Monday, 26 October 2009

14 Oct 09: Lighting #3: Ambient lighting for portraits

Today in the studio we did a similar shoot to last week but using ambient lighting rather than artificial studio lights.  We used camera settings of ISO 400, f 4.5, daylight white balance. This week the gorgeous George volunteered to model starting with -
1. The light coming in directly from one side:

In the head and shoulders shot, the light is soft and subdued but one sided, with the shadow making the right side of George's face indistinct.


2. George sat facing the window so the light fell directly on his face - here the whole face is illuminated and his features appear much sharper.

3.  George turned around so he had his back to the window and we used a white reflector so light his face:

Here the reflected light is softer than when the light was falling directly onto George's face.

4.  Now with the light falling from directly above and George looking up the photograph is taken from slightly above....


...the pool of light falling directly onto his face is more forgiving and gives a softer look without shadows.

After we had finished the shoot I realised that I had left a polarising filter on my lens which clearly affected the colour of the images making them much darker than they should have been (school girl error!).
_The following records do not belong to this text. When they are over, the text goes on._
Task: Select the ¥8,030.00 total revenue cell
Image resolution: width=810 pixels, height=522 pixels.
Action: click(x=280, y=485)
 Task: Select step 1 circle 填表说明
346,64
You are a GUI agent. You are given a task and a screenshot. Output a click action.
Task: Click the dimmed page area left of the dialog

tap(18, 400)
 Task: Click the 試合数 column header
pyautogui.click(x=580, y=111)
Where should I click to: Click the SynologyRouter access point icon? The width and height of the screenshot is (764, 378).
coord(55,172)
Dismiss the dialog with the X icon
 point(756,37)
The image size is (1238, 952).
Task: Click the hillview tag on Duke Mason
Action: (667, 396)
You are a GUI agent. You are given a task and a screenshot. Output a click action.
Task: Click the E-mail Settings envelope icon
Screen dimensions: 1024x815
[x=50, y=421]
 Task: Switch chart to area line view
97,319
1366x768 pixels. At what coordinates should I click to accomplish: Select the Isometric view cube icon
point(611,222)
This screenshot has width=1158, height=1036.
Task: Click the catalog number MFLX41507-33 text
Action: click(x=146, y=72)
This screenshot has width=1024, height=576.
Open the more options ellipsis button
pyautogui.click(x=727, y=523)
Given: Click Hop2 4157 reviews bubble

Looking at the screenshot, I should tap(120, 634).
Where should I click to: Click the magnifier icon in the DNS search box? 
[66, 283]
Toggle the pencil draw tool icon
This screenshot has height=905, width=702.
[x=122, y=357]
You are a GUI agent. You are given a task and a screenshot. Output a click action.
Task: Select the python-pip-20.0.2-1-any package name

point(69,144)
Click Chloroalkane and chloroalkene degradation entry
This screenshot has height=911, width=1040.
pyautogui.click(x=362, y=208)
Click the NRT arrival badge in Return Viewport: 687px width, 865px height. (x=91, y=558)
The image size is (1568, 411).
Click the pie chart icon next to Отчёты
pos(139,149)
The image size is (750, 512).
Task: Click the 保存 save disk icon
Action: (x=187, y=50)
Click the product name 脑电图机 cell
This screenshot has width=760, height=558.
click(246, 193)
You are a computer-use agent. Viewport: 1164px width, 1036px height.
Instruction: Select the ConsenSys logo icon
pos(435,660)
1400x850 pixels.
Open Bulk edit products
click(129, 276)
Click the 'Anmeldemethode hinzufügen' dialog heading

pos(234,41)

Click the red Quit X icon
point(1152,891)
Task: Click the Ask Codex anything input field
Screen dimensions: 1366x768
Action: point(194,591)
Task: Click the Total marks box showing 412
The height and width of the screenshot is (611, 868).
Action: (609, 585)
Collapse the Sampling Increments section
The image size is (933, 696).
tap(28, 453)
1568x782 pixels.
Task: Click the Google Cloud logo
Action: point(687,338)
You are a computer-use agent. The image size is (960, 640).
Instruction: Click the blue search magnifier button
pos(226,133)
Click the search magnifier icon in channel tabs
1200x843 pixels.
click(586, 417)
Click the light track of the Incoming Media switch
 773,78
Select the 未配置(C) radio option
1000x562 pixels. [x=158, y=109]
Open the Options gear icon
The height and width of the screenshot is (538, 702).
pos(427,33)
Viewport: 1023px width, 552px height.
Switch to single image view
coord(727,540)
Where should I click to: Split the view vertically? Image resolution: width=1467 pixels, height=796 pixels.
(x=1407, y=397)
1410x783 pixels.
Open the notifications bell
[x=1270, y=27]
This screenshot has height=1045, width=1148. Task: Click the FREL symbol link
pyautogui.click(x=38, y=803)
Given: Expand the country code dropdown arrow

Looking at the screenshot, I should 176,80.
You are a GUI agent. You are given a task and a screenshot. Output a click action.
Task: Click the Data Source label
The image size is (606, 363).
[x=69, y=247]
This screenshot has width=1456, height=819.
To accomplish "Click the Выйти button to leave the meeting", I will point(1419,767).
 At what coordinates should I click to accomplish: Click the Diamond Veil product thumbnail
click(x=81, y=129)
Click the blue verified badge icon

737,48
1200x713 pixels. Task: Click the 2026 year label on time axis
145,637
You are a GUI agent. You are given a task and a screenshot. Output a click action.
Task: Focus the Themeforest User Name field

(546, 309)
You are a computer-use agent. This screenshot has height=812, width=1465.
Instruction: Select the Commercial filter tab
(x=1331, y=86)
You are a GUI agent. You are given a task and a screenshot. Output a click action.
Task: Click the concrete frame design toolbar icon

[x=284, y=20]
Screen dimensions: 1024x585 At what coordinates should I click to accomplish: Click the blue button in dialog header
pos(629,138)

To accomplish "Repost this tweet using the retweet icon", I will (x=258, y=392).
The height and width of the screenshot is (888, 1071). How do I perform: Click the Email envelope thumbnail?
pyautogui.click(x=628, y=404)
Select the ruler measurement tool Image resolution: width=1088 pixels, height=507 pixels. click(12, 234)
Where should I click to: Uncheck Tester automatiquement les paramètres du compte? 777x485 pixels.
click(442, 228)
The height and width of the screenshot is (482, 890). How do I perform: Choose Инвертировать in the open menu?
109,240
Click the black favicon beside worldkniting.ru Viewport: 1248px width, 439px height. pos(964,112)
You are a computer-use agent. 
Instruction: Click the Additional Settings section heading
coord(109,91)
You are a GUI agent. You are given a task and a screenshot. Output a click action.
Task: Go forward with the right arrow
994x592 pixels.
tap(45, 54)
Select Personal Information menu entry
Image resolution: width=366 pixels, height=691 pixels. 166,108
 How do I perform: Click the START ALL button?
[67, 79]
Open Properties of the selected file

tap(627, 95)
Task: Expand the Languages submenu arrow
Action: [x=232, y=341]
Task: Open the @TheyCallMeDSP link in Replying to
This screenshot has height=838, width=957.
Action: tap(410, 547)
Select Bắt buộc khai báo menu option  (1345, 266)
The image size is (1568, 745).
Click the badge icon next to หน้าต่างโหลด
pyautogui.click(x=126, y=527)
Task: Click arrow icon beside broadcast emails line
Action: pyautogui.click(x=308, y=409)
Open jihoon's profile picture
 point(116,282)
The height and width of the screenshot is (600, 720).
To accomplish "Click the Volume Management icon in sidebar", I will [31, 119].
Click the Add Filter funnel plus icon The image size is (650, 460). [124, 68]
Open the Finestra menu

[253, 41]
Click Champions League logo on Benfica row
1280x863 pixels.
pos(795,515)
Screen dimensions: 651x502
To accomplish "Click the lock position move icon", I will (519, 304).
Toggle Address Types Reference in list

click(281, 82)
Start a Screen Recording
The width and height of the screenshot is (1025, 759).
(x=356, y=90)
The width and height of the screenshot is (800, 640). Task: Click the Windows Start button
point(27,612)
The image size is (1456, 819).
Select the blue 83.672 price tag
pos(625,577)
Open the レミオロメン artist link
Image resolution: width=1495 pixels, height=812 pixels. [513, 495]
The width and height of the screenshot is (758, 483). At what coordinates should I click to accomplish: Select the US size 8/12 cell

The white balance on the last image above was c5,000K. Using Lightroom 2, I first adjusted the exposure and fill light to produce a better grey balnced image:


then I adjusted the white balance to cool (3,200K) and warm (10,400K) to see the effect.  Cooling the image gives an unnatural blue tinge to the background and to George's face:

 Warming the image gives a softer, more natural and flattering look than the cool image:



The screen shot below highlights the white balance tool in Lightroom:


1 comment:

  1. your technical process is really well illustrated.